In 1964, when I first arrived in Beirut (where I would be based for two years as a photojournalist), I met Dana Schmidt, the New York Times Middle East bureau chief, who asked me to accompany him on a journey to Cairo, Yemen, and Aden. From Sana’a, Yemen, we traveled north toward a tribal civil war then raging between the Royalists (backed by the Saudis) and the Republicans (backed by the Egyptians). The country was extremely undeveloped in those days. We met this man on the road north. He wore his curved dagger as a traditional emblem of manly power. Stuck in his headband was a sprig of khat, a mild narcotic plant chewed by most Yemeni men in the afternoons to induce a state of semi-stupor. The photo is reproduced in my book, Causes and Spirits.  The full un-cropped print, made in my darkroom, includes the long-abandoned ruins of a castle on the hill behind the man.

In the 48 years since taking these pictures along with hundreds of others across the region, I have often reflected how long it is taking the Americans (and the British before them) to begin to comprehend the intricacies and staying power of tribal relationships throughout the Middle East and Asia — and to understand the near-futility of trying to transform these insular societies, in our lifetimes, into Western-style democracies.

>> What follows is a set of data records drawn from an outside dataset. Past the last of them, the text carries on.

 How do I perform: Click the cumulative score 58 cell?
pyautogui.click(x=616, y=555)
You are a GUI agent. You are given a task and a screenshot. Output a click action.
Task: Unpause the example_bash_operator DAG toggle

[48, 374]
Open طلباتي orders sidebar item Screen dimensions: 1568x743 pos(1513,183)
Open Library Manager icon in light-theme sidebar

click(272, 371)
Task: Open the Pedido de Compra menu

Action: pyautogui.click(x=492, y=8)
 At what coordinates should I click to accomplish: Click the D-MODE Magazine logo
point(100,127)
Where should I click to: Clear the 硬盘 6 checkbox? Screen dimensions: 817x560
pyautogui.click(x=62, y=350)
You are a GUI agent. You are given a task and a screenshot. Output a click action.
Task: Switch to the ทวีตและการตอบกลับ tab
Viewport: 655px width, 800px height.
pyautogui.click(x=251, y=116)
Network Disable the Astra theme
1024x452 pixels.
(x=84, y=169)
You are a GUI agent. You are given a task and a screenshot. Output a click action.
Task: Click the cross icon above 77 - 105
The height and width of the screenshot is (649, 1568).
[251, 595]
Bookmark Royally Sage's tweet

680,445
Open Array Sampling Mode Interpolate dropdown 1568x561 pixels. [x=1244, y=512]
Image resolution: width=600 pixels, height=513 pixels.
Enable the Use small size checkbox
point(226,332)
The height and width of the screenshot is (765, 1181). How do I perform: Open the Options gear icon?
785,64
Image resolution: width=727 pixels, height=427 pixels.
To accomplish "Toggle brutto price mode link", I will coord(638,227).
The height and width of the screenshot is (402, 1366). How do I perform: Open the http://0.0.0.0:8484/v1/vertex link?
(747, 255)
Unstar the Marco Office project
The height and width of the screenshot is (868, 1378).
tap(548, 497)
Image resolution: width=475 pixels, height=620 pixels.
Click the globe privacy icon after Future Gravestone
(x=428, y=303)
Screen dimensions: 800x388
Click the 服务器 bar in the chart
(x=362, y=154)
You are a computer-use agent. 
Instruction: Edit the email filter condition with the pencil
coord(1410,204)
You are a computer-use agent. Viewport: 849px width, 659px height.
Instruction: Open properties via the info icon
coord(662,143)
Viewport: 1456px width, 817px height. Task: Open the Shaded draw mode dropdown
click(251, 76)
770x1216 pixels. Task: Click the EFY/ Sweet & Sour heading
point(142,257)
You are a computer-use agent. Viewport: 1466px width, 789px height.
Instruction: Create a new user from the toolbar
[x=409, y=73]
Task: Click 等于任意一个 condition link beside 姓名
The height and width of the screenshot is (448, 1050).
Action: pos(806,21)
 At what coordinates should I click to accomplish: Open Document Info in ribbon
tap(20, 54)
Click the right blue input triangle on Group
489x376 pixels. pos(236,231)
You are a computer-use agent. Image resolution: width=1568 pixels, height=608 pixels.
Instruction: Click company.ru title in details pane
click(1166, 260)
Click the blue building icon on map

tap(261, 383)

Tribalism is an innate human survival mechanism. The impulse to cluster together in small bands must have embedded itself in the human brain over thousands of years of evolution. Straying beyond boundaries meant getting eaten by animals or killed by competing tribes. So, those with strong in-group affinities were selected to survive. That is my view and that of the neo-Darwinian “evolutionary psychology” movement.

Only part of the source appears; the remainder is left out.